Matthew Reitzel: ... in South Dakota and Western North Dakota.

Ben Jones: Even in North Dakota. Yeah.

Matthew Reitzel: But when they're in North Dakota, that's where you can really tell I think they knew they couldn't be hiking in the afternoon and they had more trouble getting rides. They're waking up at 4:00 in the morning and hiking because it's still cool outside. There's a part, and I don't know if it's in North Dakota, I guess, but where they wake up early, they're walking and it's nice and cool and breezy, and then you can tell it's like it just gets hot.

Ben Jones: Abrasively hot.

Matthew Reitzel: Yeah. Earl refers to it as punishment.

Ben Jones: That's right.

Matthew Reitzel: So that's kind of showing how bad it's getting and how they the kids will, and there's a photo of it in the article where the kids are draping their blankets and stuff over the fences to make shade. So you really do pick up on that.

Also, in North Dakota, they meet up with Elizabeth Roberts and Ellen Pope, and she's talking about how the turkeys are eating the grasshoppers and the turkeys are the things that are getting them some money, I guess, for things to do. There's a quote from her where she basically says, and I'm paraphrasing I guess, but it's like, "Year by year we're slipping a little bit farther behind."

Ben Jones: Yeah. Yeah.

Matthew Reitzel: I think the part where you can see the Depression the most, other than the CCC camps, is when you're in Western North Dakota and it's hot and it's oppressive. There are some places they will buy eggs and milk. There was one story where they were getting milk from someone and he's like, "Milk isn't worth anything, just take it."

Ben Jones: Yeah, milk isn't worth anything, just take it. Yeah.

Matthew Reitzel: So there are these little nuggets of you can tell there's a drought going on, you can tell that there's a Depression going on just by who they're talking with. But the reverse of that too is there's a guy driving a milk truck and a stock truck and a gas truck. There's people they are meeting at gas stations. They're going to grocery stores and buying stuff. When they're doing all these cave tours, there's people taking tickets for stuff. So there's still this notion that things are not going well in certain aspects, but there's still this economy, this tourist economy, that is in South Dakota.

That's kind of parallel to what's happening nationally at this time. There's the drought and Depression. Not as many people are traveling, but there's still the Yellowstone and Niagara Falls and places where people want to go. Then there's also these businesses that help support them.

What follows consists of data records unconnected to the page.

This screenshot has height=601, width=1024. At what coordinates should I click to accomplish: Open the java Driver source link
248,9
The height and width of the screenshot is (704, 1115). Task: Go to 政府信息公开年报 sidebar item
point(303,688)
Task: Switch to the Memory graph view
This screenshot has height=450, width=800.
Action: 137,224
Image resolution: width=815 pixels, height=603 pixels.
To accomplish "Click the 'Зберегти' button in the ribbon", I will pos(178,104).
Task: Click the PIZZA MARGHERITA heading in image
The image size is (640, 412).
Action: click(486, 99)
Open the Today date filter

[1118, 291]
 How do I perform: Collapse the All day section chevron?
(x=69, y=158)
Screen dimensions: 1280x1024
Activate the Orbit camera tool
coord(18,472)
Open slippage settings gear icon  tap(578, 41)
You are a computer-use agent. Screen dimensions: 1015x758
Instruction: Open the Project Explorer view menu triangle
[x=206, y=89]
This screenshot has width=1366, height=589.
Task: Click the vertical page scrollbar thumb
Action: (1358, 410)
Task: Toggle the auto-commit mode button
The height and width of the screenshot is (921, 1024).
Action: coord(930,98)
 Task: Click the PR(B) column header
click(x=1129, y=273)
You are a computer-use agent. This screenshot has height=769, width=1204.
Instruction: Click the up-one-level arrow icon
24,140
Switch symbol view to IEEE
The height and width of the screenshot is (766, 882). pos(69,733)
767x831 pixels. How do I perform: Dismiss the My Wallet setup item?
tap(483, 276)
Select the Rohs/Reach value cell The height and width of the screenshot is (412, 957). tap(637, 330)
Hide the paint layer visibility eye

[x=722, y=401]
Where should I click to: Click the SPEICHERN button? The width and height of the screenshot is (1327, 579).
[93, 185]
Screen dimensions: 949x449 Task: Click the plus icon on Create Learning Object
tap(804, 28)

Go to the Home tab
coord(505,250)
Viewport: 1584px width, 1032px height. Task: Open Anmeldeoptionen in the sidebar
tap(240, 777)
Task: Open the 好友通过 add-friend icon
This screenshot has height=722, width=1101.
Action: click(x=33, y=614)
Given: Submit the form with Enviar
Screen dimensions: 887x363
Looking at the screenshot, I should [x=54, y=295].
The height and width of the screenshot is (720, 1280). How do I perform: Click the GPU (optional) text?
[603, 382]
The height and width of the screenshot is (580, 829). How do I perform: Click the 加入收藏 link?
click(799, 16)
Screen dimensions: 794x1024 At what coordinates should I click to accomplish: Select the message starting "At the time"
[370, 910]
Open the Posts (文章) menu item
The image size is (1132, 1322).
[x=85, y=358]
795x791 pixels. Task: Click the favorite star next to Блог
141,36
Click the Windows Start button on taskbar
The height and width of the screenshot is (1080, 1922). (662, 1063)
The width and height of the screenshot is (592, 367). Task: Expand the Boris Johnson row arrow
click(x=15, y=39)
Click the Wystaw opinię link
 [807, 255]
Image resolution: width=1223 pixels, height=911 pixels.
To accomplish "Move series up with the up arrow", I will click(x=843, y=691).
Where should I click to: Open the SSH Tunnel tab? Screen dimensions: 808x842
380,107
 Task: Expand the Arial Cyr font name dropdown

Restaurants, hotels, things like that. So there's that national story of people are still traveling.

Then this journal connects with that a little bit as far as South Dakota. There's Mount Rushmore, still just only has Washington's face kind of done. There's Wind Cave and they're in Hot Springs and Custer going to different places. Sylvan Lake. They're in Deadwood at Mount Moriah and Adams Museum. So there's places for them to go, places for them to see, and then like I mentioned, there's some hotels and post offices and there's the Chamber of Commerce in Rapid City where they visit a couple times. There's this other stuff going on for them to take a look at.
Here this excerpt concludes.